→ Text segment
---
language: en
license: mit
tags:
  - pytorch
  - mixture-of-experts
  - language-model
  - reasoning
  - grpo
---

# SHOREKEEPER-4B

A 4-billion parameter language model built around a **Council of Experts** architecture — 12 specialized expert modules routed by a learned gating network, layered on top of 28 transformer blocks with Grouped Query Attention and RoPE positional encoding. Designed for reasoning, code generation, and long-term memory across conversations.

---

## Architecture

| Component | Details |
|---|---|
| Parameters | ~4B |
| Layers | 28 transformer blocks |
| Attention | Grouped Query Attention (24 heads, 6 KV heads, head_dim 128) |
| Positional encoding | RoPE (θ = 1,000,000) |
| Experts | 12 specialists, 2 activated per token |
| Expert routing | Sentinel (learned gating with load-balance loss) |
| Expert dim | 2048 |
| Hidden dim | 3072 |
| Vocab size | 50,304 |
| Max sequence length | 8,192 |
| Quantization | 4-bit NF4 (bitsandbytes) |

Each transformer block applies **attention → MoE FFN** with pre-norm and residual connections. The 12 experts share weights across layers (cross-layer parameter sharing), keeping the model compact while preserving specialization.

---

## The Council of Experts

The Sentinel router selects 2 experts per token based on learned routing logits. Each expert is a gated feed-forward network (SiLU gate × value projection) with a role-specific bias term.

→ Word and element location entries
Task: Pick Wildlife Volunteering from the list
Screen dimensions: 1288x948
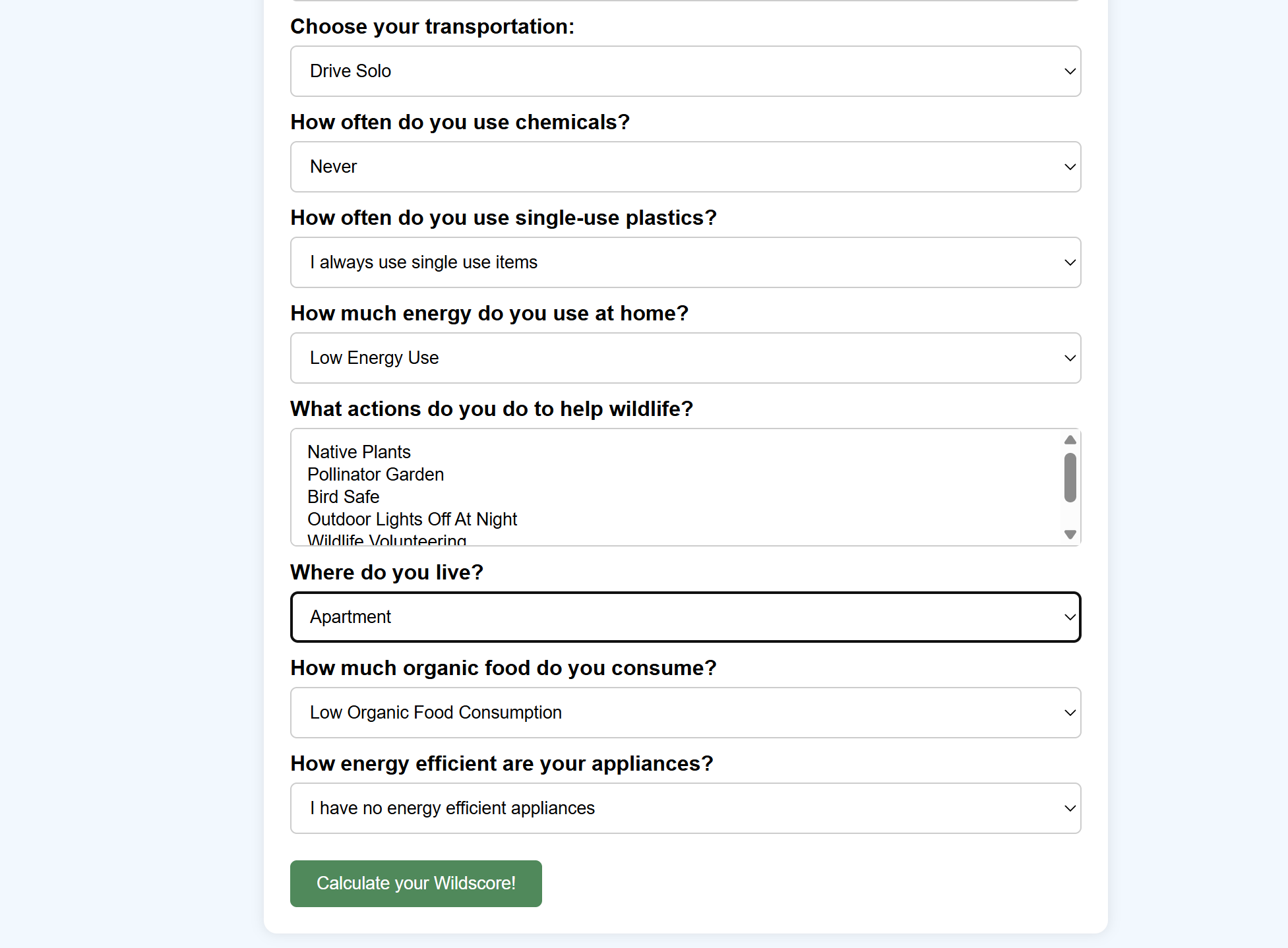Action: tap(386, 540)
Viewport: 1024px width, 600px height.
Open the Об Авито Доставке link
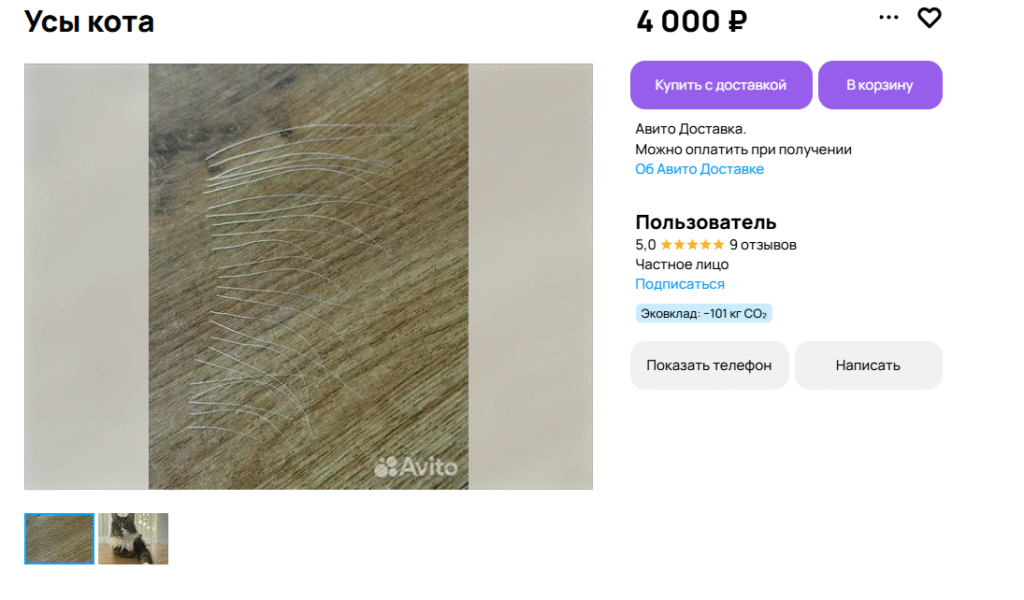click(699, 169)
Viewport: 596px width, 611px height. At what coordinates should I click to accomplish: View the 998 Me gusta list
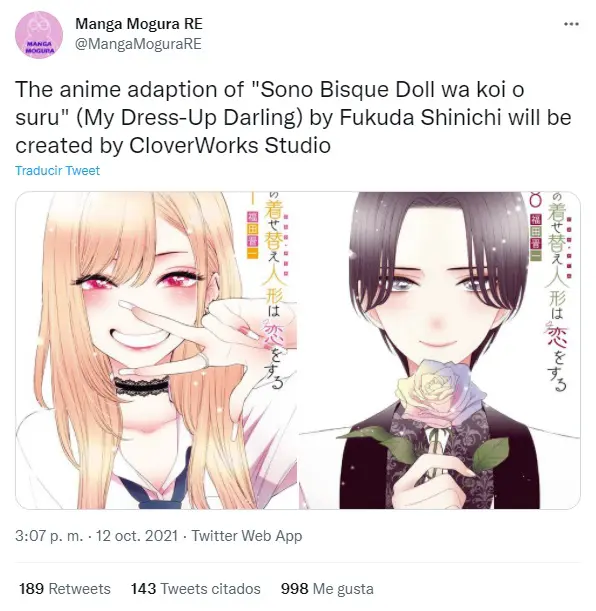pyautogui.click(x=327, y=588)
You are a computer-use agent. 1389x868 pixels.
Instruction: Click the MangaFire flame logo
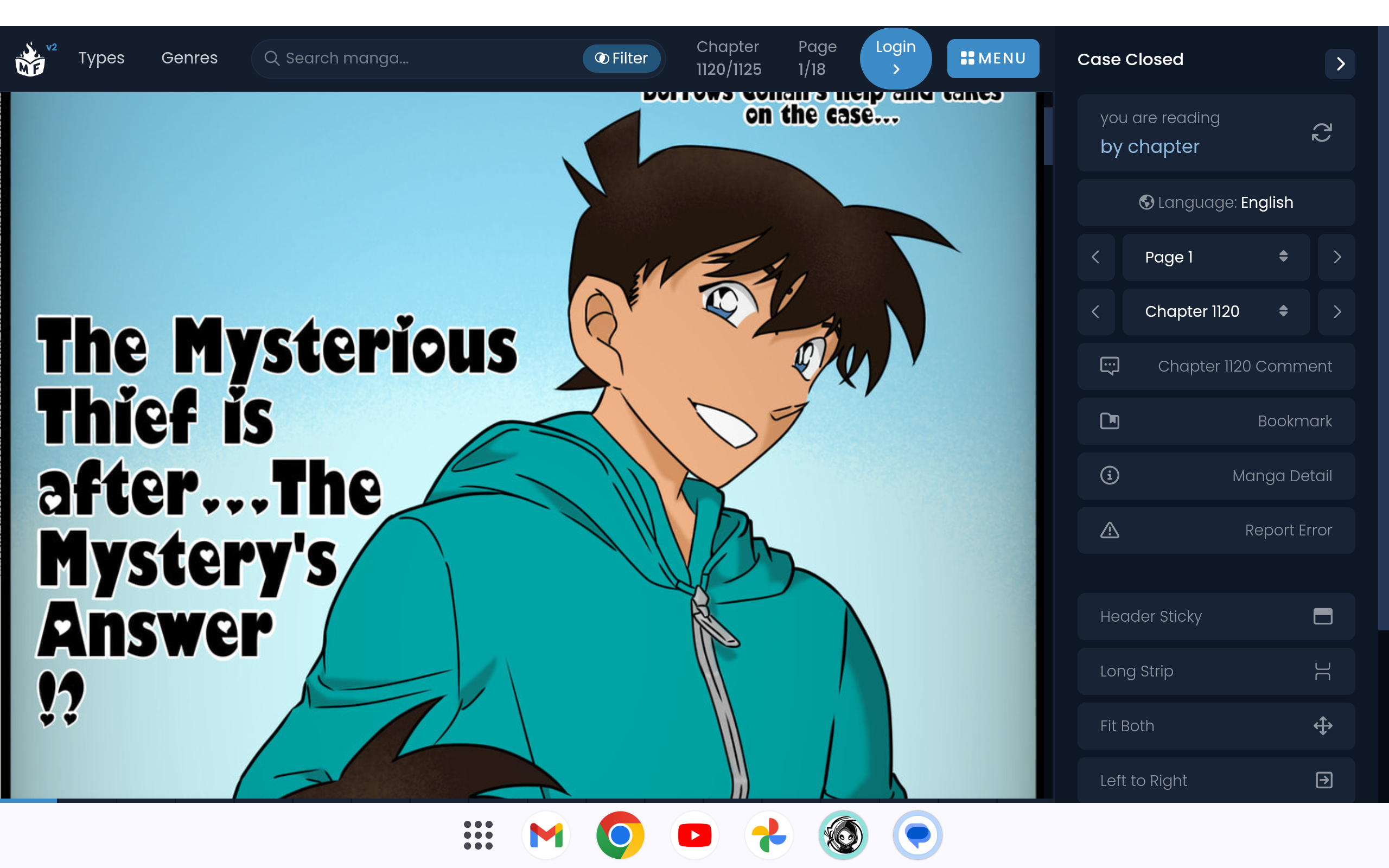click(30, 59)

→ Tasks
1. From the SHOREKEEPER-4B model card, print everything from "Each transformer block" down to "role-specific bias term.".
2. Report each line in the entries that contains the string "Viewport".

→ Answer list
1.
Each transformer block applies **attention → MoE FFN** with pre-norm and residual connections. The 12 experts share weights across layers (cross-layer parameter sharing), keeping the model compact while preserving specialization.

---

## The Council of Experts

The Sentinel router selects 2 experts per token based on learned routing logits. Each expert is a gated feed-forward network (SiLU gate × value projection) with a role-specific bias term.

2.
Viewport: 1024px width, 600px height.
Viewport: 596px width, 611px height. At what coordinates should I click to accomplish: View the 998 Me gusta list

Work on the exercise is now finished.